Images Source: Pantone.
Global cultural uniformity derives from marketing decisions which dictate the aesthetics of our lives. One such decision is the colour of the year, determined by New Jersey corporation Pantone, which tells all interior, events, makeup and clothing designers what palettes to use in the coming months. 2015's hue sits somewhere between cacao nibs and oxblood and is called 'Marsala.' Pantone has been choosing the colour of the year since 2000. You can see a video (here) of Pantone executive director Leatrice Eiseman describing why Marsala was chosen, mainly to answer a 'public need for nurturing and earthy rootedness.'
2014's colour: Radiant Orchid. Image Source: Pantone.

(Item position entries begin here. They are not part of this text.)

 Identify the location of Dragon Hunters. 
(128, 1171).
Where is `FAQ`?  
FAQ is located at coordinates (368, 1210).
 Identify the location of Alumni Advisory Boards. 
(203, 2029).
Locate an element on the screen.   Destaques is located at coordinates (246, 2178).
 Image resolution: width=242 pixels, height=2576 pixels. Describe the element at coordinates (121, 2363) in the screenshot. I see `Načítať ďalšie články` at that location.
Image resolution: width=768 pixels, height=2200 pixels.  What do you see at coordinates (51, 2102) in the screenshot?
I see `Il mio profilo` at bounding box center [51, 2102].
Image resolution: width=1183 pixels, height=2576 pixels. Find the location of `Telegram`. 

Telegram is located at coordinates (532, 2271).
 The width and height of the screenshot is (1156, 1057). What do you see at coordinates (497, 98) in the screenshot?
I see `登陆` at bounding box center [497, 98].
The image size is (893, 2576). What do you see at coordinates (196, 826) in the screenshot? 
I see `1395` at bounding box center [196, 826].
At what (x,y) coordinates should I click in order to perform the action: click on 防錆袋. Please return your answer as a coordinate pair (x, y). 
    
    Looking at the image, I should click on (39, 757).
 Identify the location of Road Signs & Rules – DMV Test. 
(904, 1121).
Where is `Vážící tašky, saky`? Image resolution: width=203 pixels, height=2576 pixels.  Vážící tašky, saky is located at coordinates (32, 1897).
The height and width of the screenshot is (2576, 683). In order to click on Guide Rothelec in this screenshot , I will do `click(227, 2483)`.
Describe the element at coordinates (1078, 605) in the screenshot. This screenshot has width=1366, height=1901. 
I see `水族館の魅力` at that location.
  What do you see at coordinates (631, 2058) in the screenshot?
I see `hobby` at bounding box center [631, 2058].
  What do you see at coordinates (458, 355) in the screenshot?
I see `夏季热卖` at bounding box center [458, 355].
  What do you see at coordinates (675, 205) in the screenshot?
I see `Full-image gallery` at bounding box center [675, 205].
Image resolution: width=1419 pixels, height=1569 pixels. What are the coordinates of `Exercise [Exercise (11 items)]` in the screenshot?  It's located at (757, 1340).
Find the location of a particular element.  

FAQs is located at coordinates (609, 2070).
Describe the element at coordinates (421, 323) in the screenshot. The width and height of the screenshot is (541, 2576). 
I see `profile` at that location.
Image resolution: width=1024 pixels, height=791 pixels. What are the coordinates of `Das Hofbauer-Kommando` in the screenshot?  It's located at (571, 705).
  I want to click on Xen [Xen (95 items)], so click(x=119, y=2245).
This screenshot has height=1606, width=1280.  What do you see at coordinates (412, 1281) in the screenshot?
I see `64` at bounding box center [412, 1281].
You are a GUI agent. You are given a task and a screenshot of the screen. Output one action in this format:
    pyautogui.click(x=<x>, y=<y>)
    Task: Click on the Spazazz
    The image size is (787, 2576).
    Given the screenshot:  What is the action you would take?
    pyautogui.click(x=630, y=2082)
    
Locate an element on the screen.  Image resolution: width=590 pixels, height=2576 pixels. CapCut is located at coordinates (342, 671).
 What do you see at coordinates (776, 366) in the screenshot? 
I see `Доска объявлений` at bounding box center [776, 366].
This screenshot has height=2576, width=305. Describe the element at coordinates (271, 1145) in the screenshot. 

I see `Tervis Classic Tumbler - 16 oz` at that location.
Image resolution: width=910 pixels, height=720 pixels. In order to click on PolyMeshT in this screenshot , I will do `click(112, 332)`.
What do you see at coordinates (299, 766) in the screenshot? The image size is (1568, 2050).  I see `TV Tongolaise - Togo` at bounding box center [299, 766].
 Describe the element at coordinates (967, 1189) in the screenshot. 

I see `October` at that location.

2014's Radiant Orchid palette supposedly drew from Indian influences. In fact, this purple palette is not typical of many Indian regional traditional palettes: see here, here, here, here, here, here, here and here. Image Source: Indian Wedding Site.
Image Source: Lamps Plus.
Last year's colour was 'Radiant Orchid.' In December 2013, polls greeted Radiant Orchid with mixed results. One poll respondent commented: "Let's just say subtlety is not Pantone's strong suit. No interest in using either of [Radiant Orchid or the 2013 colour of the year, Emerald Green]." And another: "How do they determine the color of the year? It never seems to be that popular in the Midwest. I remember a few years ago honeysuckle was the color of the year. So I stocked my store with honey colored accessories. Had to clearance them out. :)" Yet another: "Not a nice color. Can't imagine where I would use it." Another: "I'd like to be part of the panel that picks these 'color(s) of the year'. It appears the criteria include ... 'what is the craziest thing we can come up to see how many sheep follow us over the cliff.' In my mind, the color of the year should be one that is either (1) a color most used in the paint industry or (2) an innovative but usable combination for the majority of the populace. I realize that home décor colors typically follow fashion trends but I'm not quite ready to 'wear' my clothes on my walls."